As crianças aqui em cima vão à
escola para aprender a ler o livro sagrado, inclusive as mulheres! Lá
em baixo, não! É o que dizem para as crianças daqui, possivelmente
para assustá-las.
Mas eu, em minhas incursões noturnas
não autorizadas até “lá em baixo” já me deparei com algumas
escolas. Todas eram muito precárias e percebia-se que nem de longe
eram grandes o suficiente para abrigar as crianças, caso todas
decidissem ir às aulas. Mas… se você tem que ajudar sua família
nos criadouros, fornalhas ou minas… a educação fica para segundo
plano. Imagino que poucas são as famílias que realmente se
preocupem em querer que o filho tenha uma sina diferente da sua, em
uma mina de carvão, fundindo aço ou quebrando cascalho. A maioria
cresce em meio às brigas dos saloons, justiceiros, guardas e bebida,
muita bebida!
Então você me pergunta se todos da
cidade alta são ricos e todos da cidade baixa são pobres?
Claro que não! Existe uma grande
quantidade de pessoas que estão no meio: são os artesãos,
padeiros, perfumeiros, guardas, amantes de luxo, etc. Gente que
circula tanto na “cidadela” (como alguns chamam a parte alta)

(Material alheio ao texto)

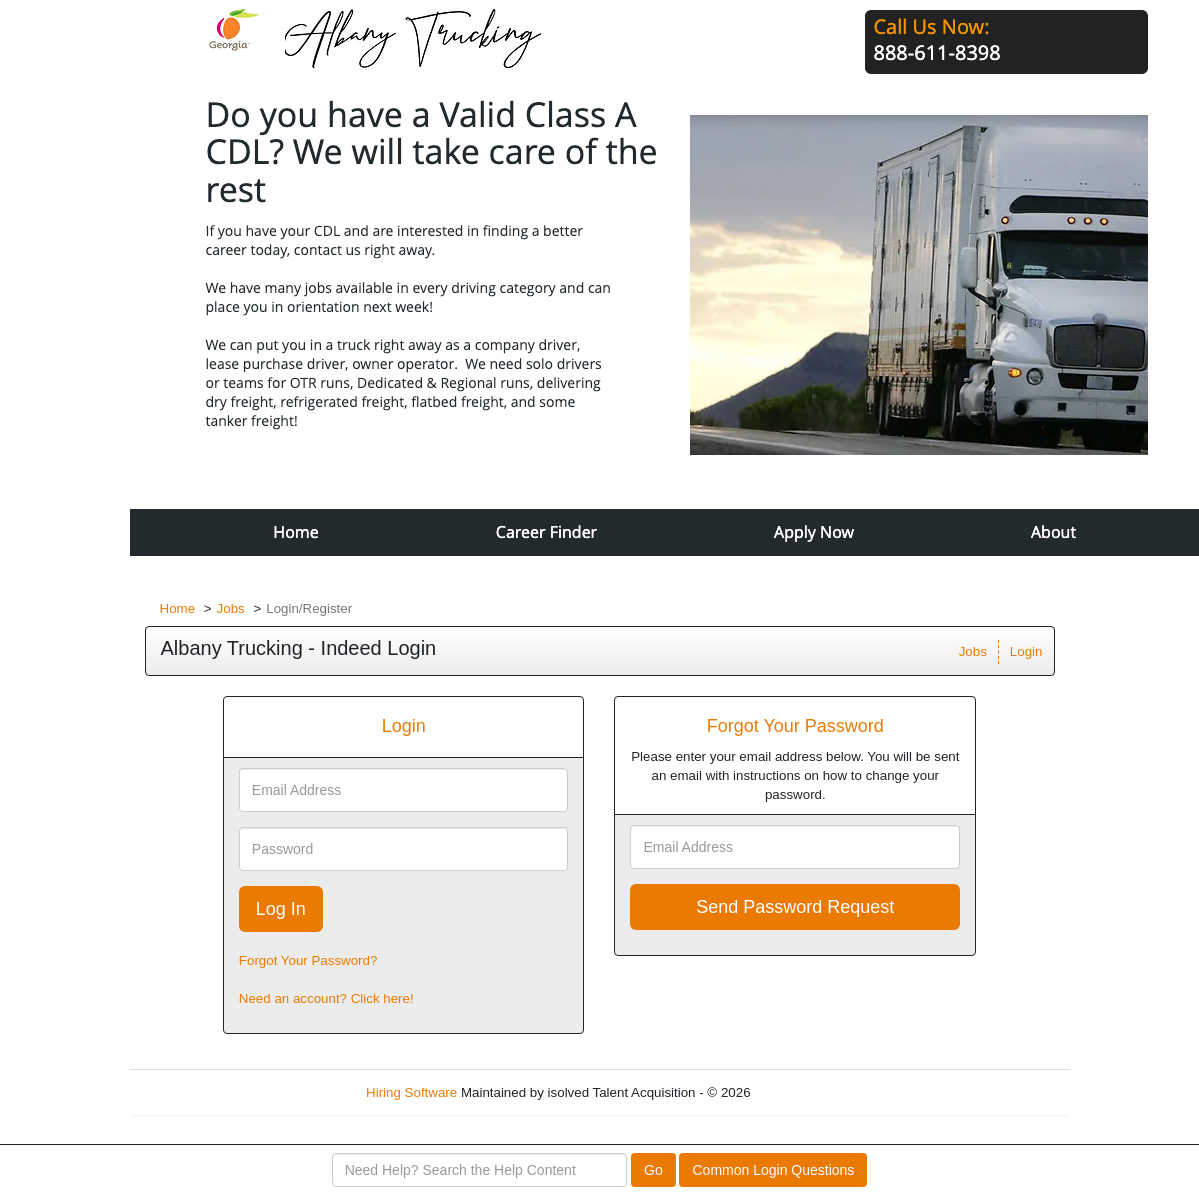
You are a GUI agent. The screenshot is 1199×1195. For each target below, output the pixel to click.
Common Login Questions (773, 1170)
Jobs (231, 608)
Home (178, 608)
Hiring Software (411, 1092)
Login (1026, 651)
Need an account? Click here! (326, 998)
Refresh (809, 1092)
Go (653, 1170)
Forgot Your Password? (308, 960)
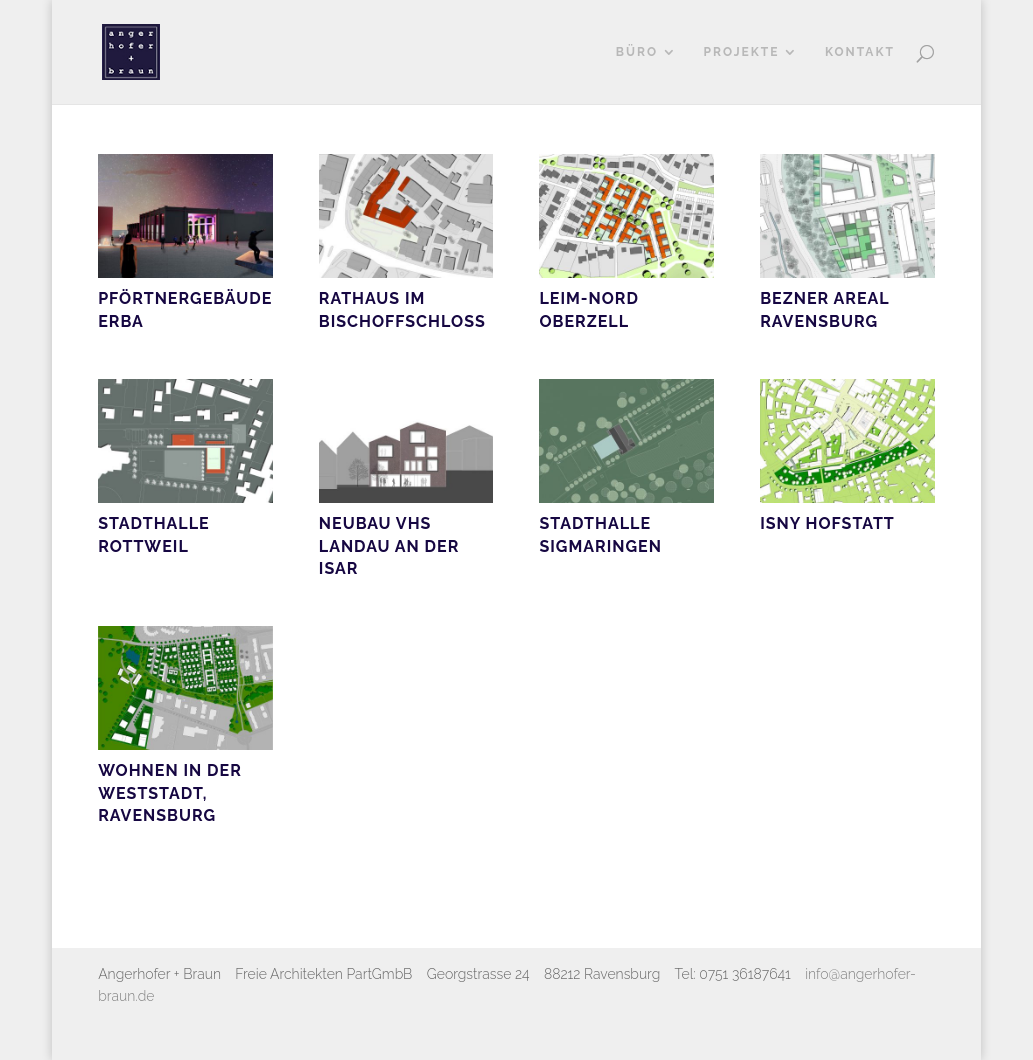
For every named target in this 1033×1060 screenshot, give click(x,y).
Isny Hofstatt (827, 523)
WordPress (348, 1033)
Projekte (741, 52)
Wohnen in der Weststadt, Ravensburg (170, 793)
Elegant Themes (206, 1033)
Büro (637, 52)
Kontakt (860, 52)
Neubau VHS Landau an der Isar (389, 546)
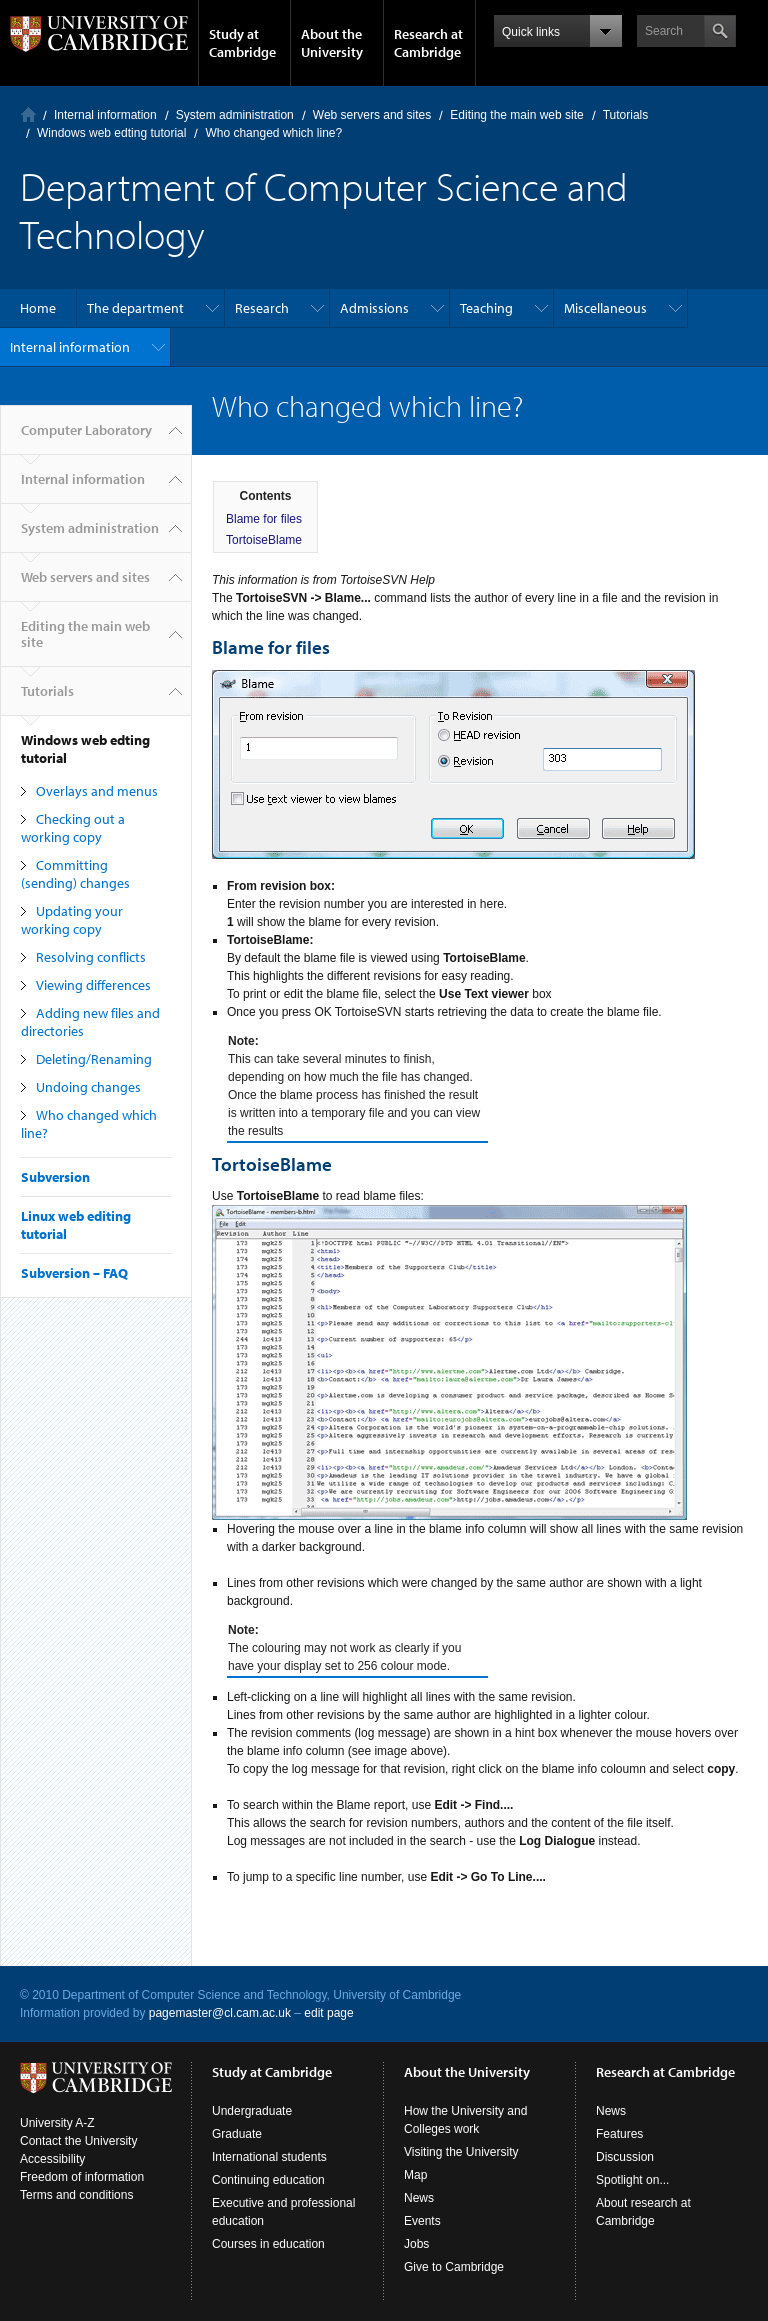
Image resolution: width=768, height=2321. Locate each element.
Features (619, 2134)
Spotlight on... (632, 2180)
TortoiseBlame (264, 540)
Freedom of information (82, 2177)
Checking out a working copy (73, 828)
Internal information (105, 115)
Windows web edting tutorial (111, 133)
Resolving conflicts (91, 957)
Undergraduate (252, 2111)
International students (269, 2157)
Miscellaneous (605, 308)
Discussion (625, 2157)
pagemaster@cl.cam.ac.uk (220, 2013)
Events (422, 2221)
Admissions (374, 308)
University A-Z (57, 2123)
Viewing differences (93, 985)
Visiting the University (461, 2152)
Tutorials (626, 115)
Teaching (486, 308)
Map (415, 2175)
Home (38, 308)
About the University (332, 43)
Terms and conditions (76, 2195)
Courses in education (268, 2244)
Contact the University (78, 2141)
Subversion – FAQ (74, 1273)
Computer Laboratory (28, 114)
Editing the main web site (516, 115)
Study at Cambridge (242, 43)
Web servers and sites (372, 115)
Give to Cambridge (454, 2267)
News (419, 2198)
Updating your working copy (72, 920)
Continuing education (268, 2180)
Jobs (416, 2244)
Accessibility (52, 2159)
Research (262, 308)
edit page (328, 2013)
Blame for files (264, 519)
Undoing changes (88, 1087)
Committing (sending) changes (75, 874)
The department (135, 308)
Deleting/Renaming (94, 1059)
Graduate (237, 2134)
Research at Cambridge (428, 43)
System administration (235, 115)
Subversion (55, 1177)
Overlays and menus (97, 791)
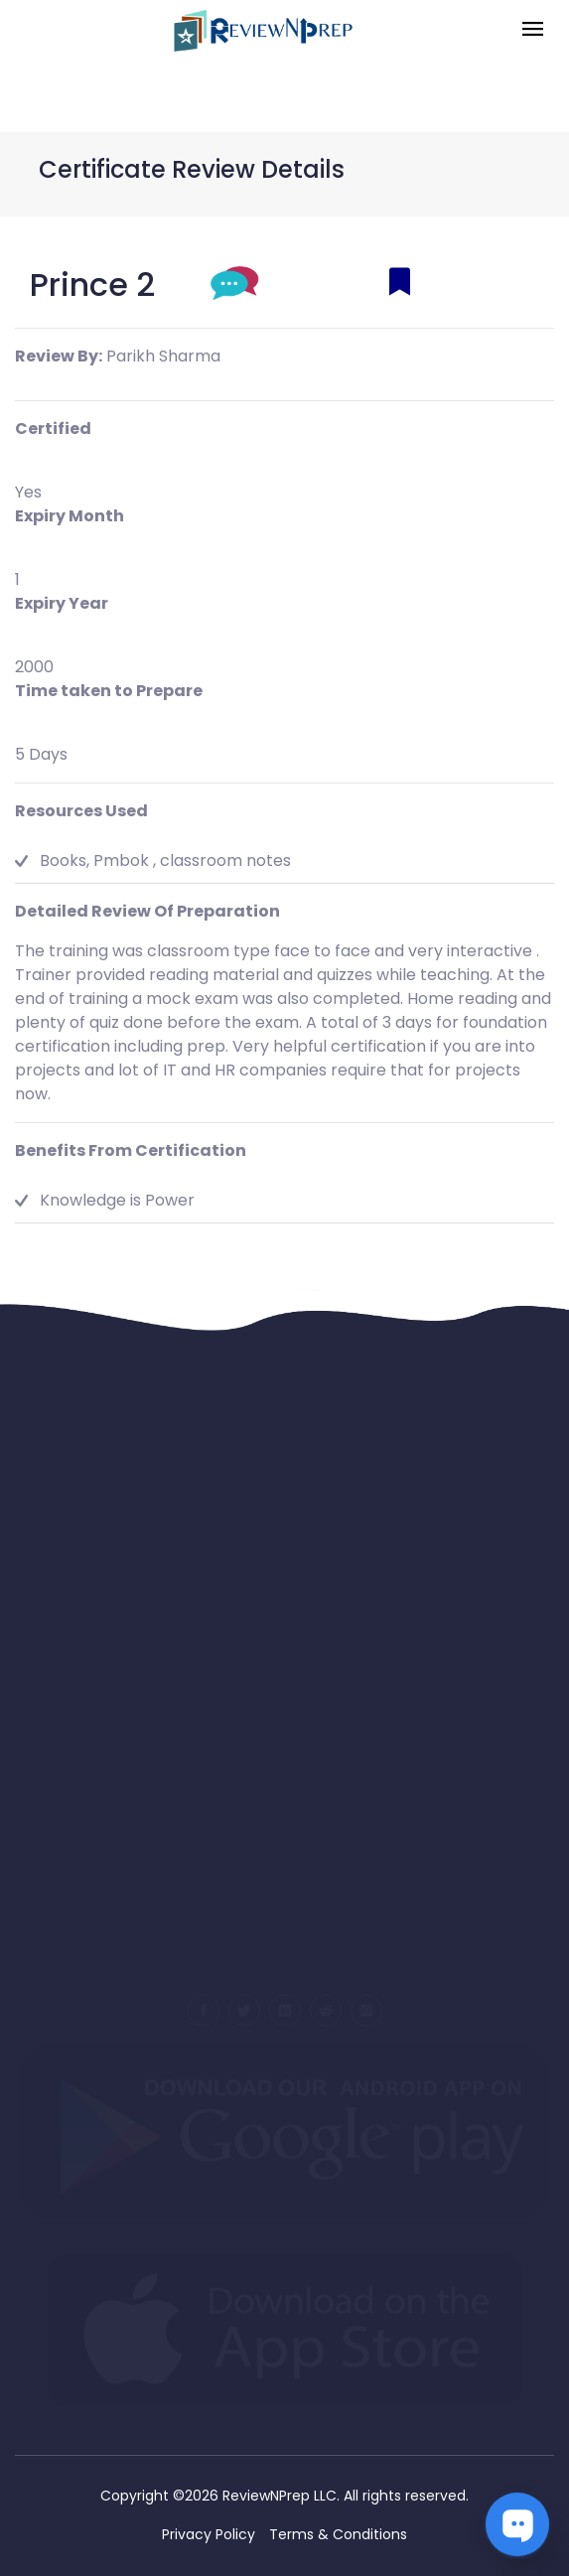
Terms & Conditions (338, 2534)
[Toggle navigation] (532, 30)
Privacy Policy (208, 2534)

quanto no Umbral (como chamam a cidade baixa). São eles que levam as
notícias para cima e para baixo, alimentando a inveja do Umbral e o
medo da Cidadela.
Mas as vezes o medo é justificado.
As vezes um justiceiro ou fora da lei
resolve acertar as contas com quem realmente “manda na coisa” e
resolve subir. Seus cavalos de metal chegam sujos de terra das ruas
não calçadas da cidade baixa. Ele é obviamente de fora dali,
sente-se no cheiro, dizem. Eu diria que na verdade eles são mais
espertos do que nós. Usar fibras nas vestimentas não é muito
esperto quando estamos em uma cidade com tanto vapor. Já os
justiceiros usam couro, couro de cavalos de verdade ou bois que
abatem ilegalmente nas fazendolas. A maioria tem implantes,
geralmente uma perna ou uma mão, que fora perdida num duelo e vem
acertar as contas com um banqueiro que pagou mal pelo serviço, ou um
ourives.
A guarda da cidadela é acionada pelos
tiros, ou pelos sinos, que estão espalhados por toda ela… eles
chegam em cavalos de metal feitos pelos magos, geralmente tem
simbiontes nas pernas e botam o “lixo de umbral” pra correr. A
guarda é respeitadíssima afinal, nós humanos, gostamos de disputas
e numa cidade tão grande, com tantos recursos nas mãos de tão
poucos, brigas e acertos de contas acontecem o tempo todo.